▶ [RECORDS FOR PROCESSING]:
begin
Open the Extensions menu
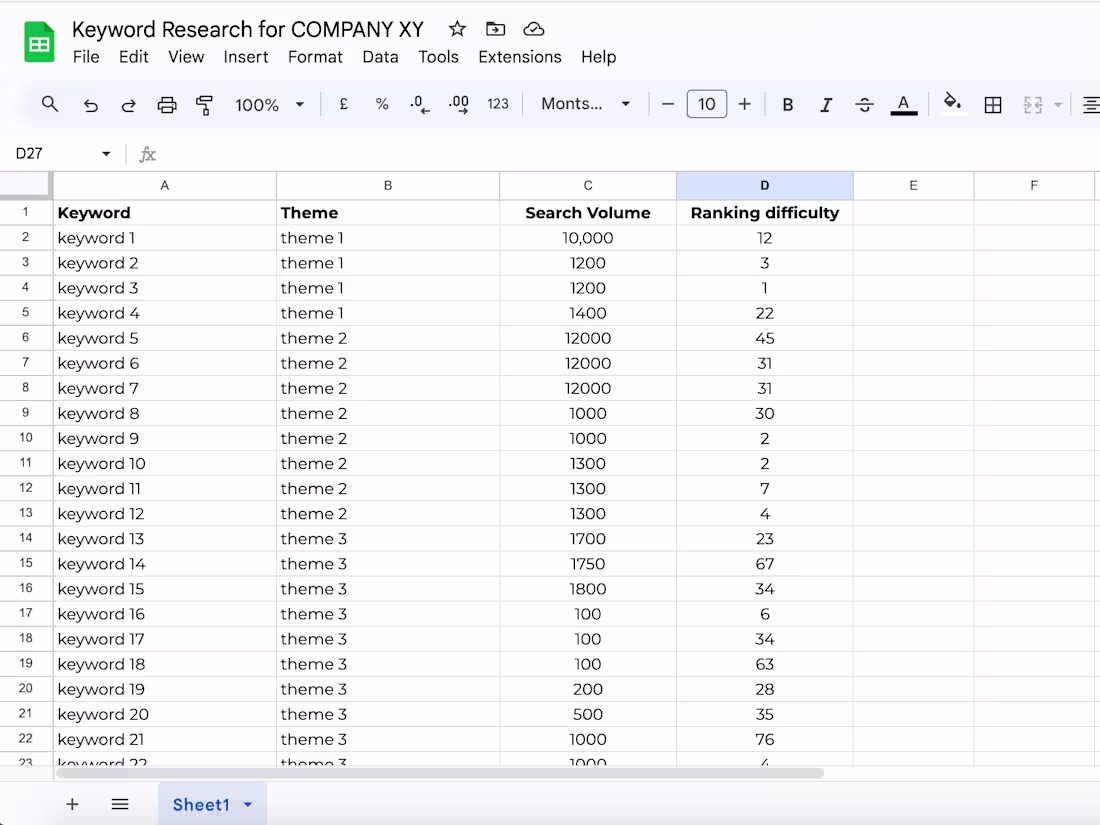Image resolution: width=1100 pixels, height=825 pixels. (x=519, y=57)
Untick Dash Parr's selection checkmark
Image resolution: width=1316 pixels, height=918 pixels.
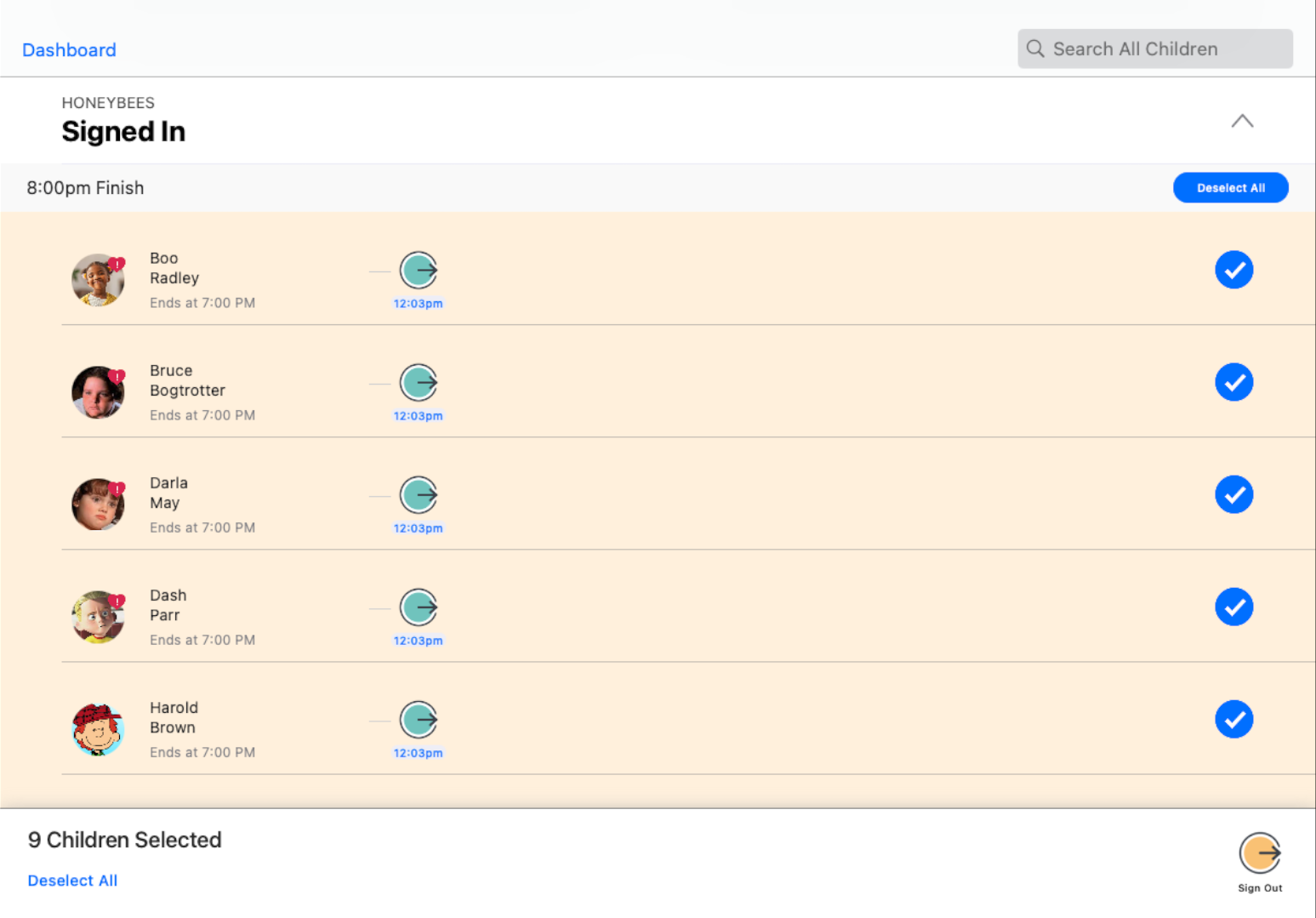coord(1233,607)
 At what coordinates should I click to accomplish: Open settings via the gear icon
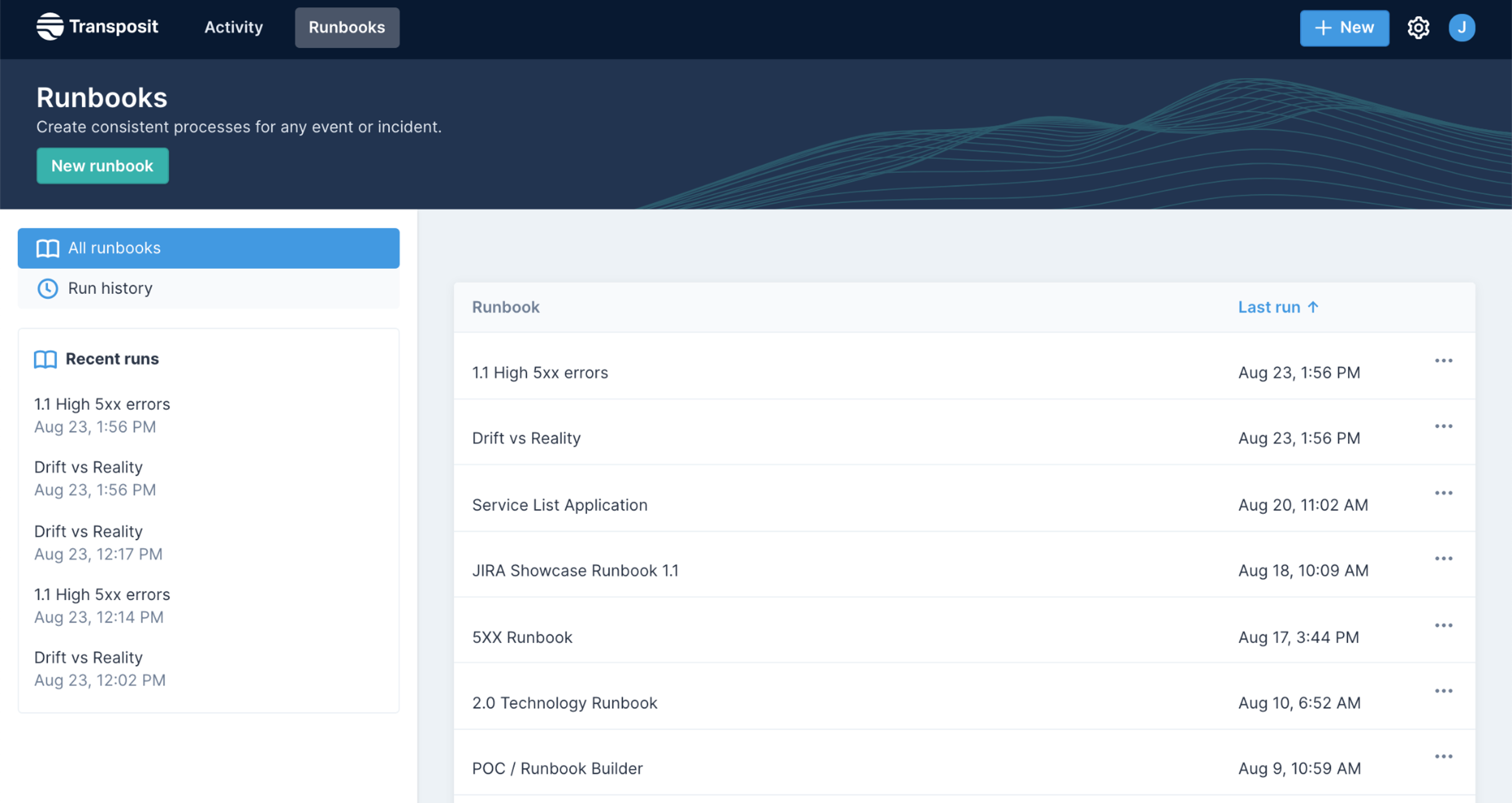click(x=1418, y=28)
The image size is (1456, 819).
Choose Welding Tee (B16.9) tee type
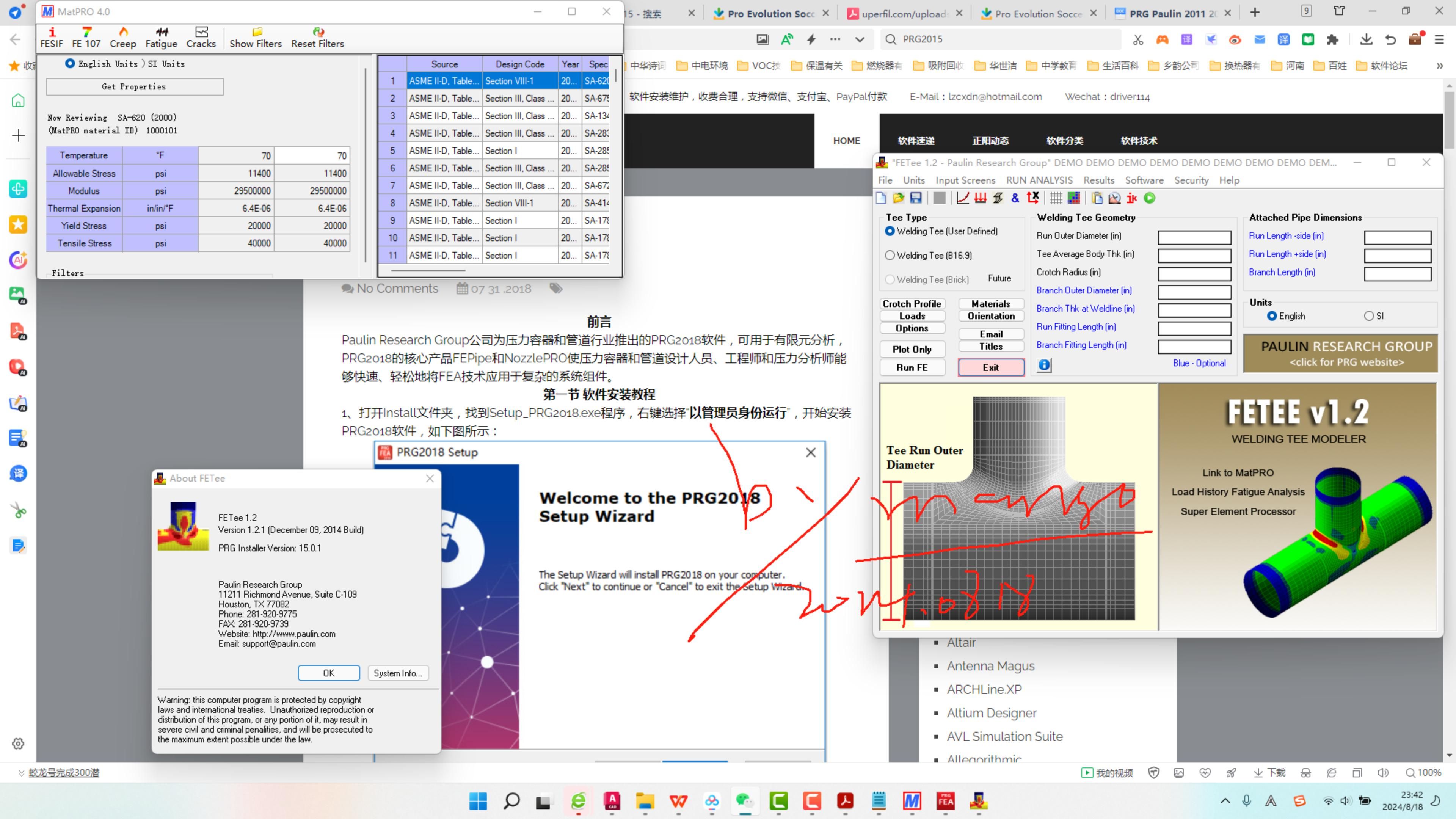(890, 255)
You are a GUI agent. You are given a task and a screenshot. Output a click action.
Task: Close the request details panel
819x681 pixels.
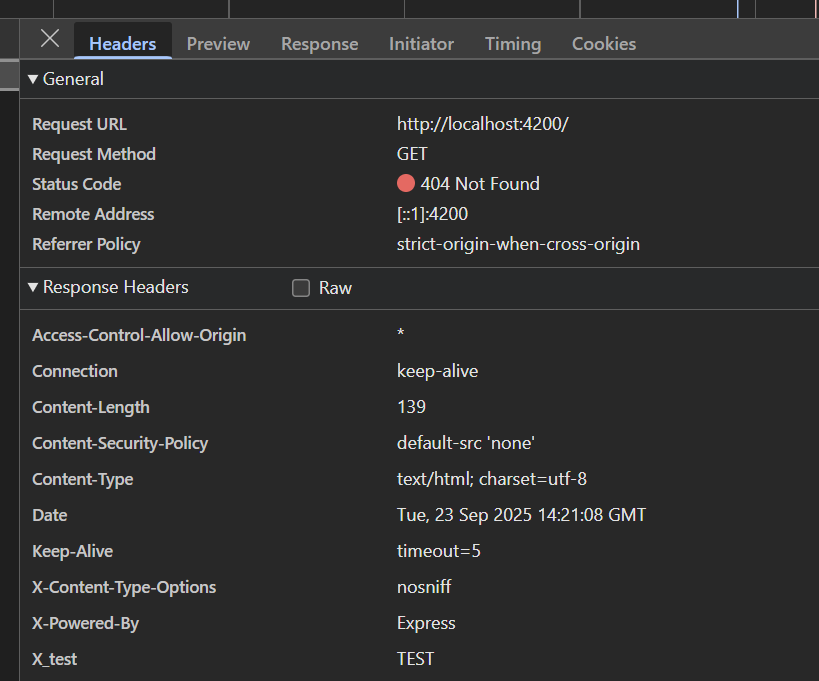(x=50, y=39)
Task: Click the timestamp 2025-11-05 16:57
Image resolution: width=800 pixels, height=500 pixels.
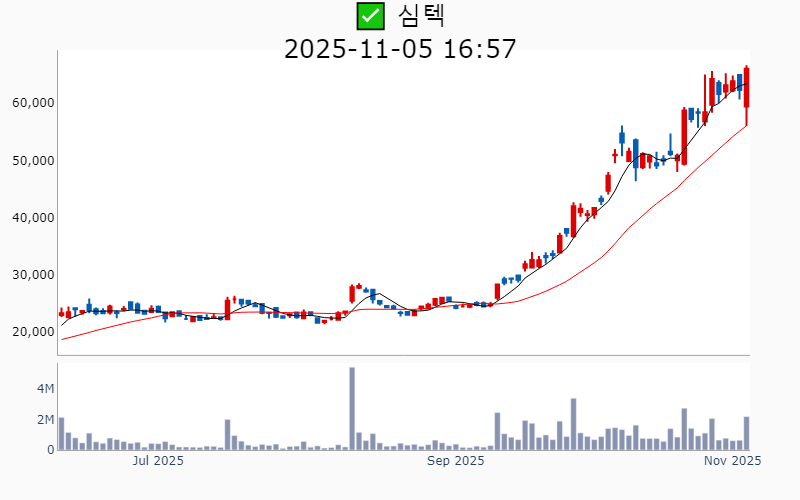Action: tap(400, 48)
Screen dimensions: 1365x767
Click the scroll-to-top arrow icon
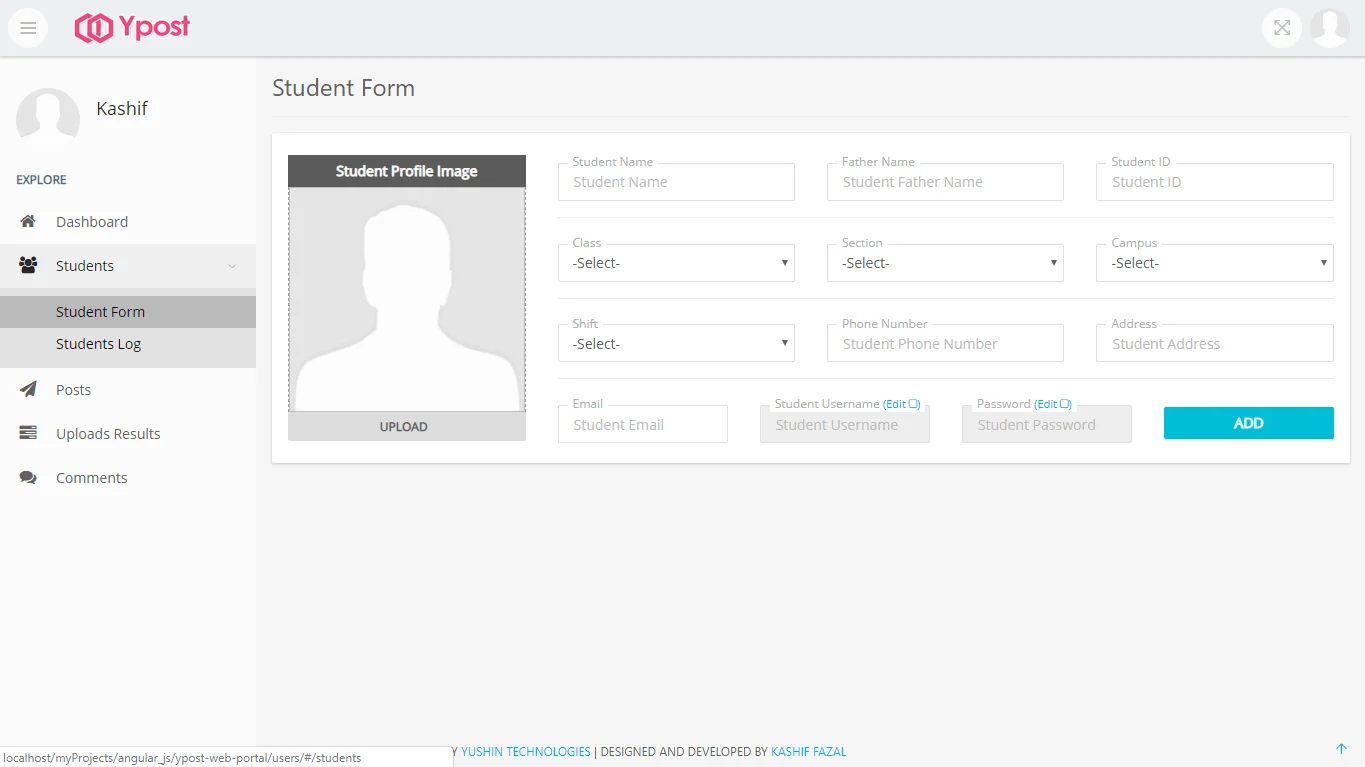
end
Convert all the records above into a JSON list of strings, with one string for each line and no entries for blank lines. Leave the pictures out.

[
  "Open the Extensions menu",
  "Image resolution: width=1100 pixels, height=825 pixels. (x=519, y=57)",
  "Untick Dash Parr's selection checkmark",
  "Image resolution: width=1316 pixels, height=918 pixels.",
  "coord(1233,607)",
  " At what coordinates should I click to accomplish: Open settings via the gear icon",
  "click(x=1418, y=28)",
  "The image size is (1456, 819).",
  "Choose Welding Tee (B16.9) tee type",
  "(890, 255)",
  "You are a GUI agent. You are given a task and a screenshot. Output a click action.",
  "Task: Close the request details panel",
  "819x681 pixels.",
  "(x=50, y=39)",
  "Task: Click the timestamp 2025-11-05 16:57",
  "Image resolution: width=800 pixels, height=500 pixels.",
  "Action: tap(400, 48)",
  "Screen dimensions: 1365x767",
  "Click the scroll-to-top arrow icon"
]